PAGE EXCERPT>
Profiling ComputeCpp

Profiling ComputeCpp Applications

Objective of this document

ComputeCpp Professional Edition has built-in support to output a JSON file that contains profiling information of the runtime and the underlying OpenCL implementation. This JSON file is conformant with the Chrome Trace Events format and can be loaded in any Chrome installation by accessing the URL chrome://tracing.

The objective of this document is to describe how to activate profiling for a ComputeCpp application using the configuration file.

Enabling the JSON profiler backend

ComputeCpp has the concept of a configuration file. A file that contains a list of options that can be used to configure how the runtime will perform certain operations.

In order to enable profiling of the runtime, create a file and add the option enable_profiling = true. Point an environment variable called COMPUTECPP_CONFIGURATION_FILE to this file and run the application. The following is a single command to create a file called sycl_config.txt and export the environment variable to enable profiling:

  • Windows:
echo "enable_profiling = true" > sycl_config.txt; set COMPUTECPP_CONFIGURATION_FILE=sycl_config.txt
  • Linux:
echo "enable_profiling = true" > sycl_config.txt; export COMPUTECPP_CONFIGURATION_FILE=sycl_config.txt

Note that if COMPUTECPP_CONFIGURATION_FILE points to a file that doesn't exists, the runtime will fail to initialize.

WHAT IS ASKED>
A - Quote the ComputeCpp profiling page from "Profiling ComputeCpp Applications" to "the URL chrome://tracing.".
B - Answer these questions using the ComputeCpp profiling page:
(i) Which URL in Chrome loads the JSON profiling file?
(ii) Which option must be added to the configuration file to enable profiling?
(iii) What happens if COMPUTECPP_CONFIGURATION_FILE points to a file that doesn't exist?
C - Carry on the ComputeCpp profiling page from the point where it stops.
The data that comes next is separate from the ComputeCpp profiling page.

STORED DATA>

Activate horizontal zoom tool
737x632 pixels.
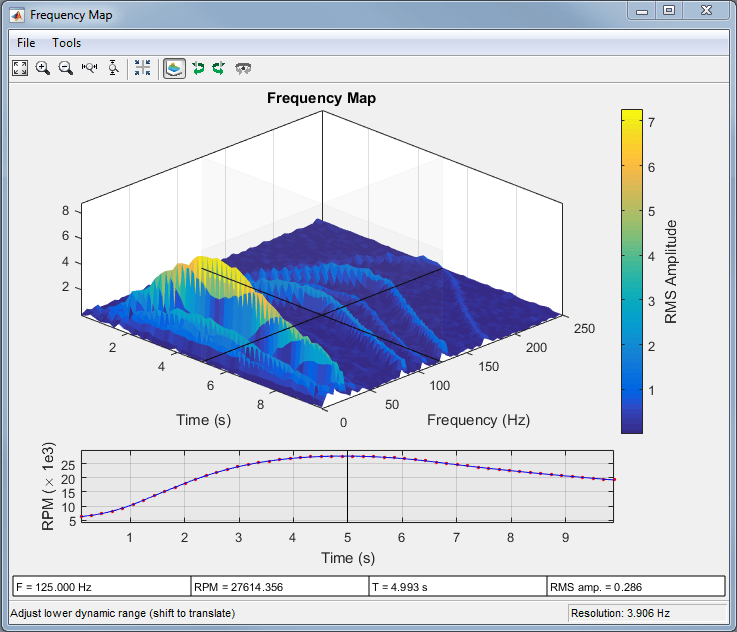pyautogui.click(x=90, y=68)
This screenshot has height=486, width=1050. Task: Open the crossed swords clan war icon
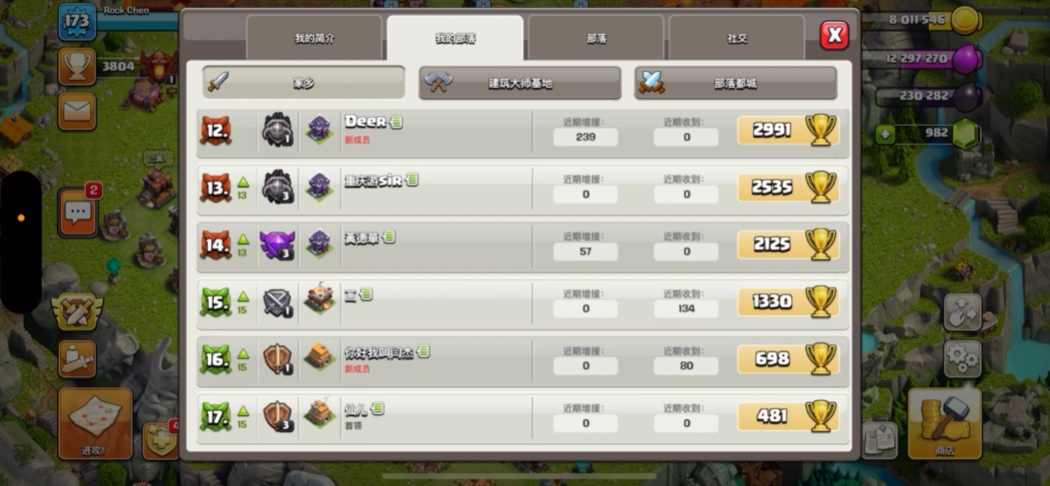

TASK ANSWERS>
A -
Profiling ComputeCpp Applications

Objective of this document

ComputeCpp Professional Edition has built-in support to output a JSON file that contains profiling information of the runtime and the underlying OpenCL implementation. This JSON file is conformant with the Chrome Trace Events format and can be loaded in any Chrome installation by accessing the URL chrome://tracing.

B -
(i) chrome://tracing
(ii) enable_profiling = true
(iii) The runtime will fail to initialize.

C -
Profiling output

By default, when the application finishes, the runtime will write the JSON file in the current working directory, usually the same directory as the binary of the application, in the format [executable_name]_[current_date].json.

This behaviour can be changed by setting the environment variable COMPUTECPP_PROFILING_OUTPUT. If this is set, the runtime will use the value of this variable as the output file. The file doesn't need to exist but the application must have permissions to create and write it.

Performance Counters for Intel GPUs

When running ComputeCpp applications in Intel GPU's that match one of the following architectures, the profiler can display performance counters for the ComputeBasic metrics set.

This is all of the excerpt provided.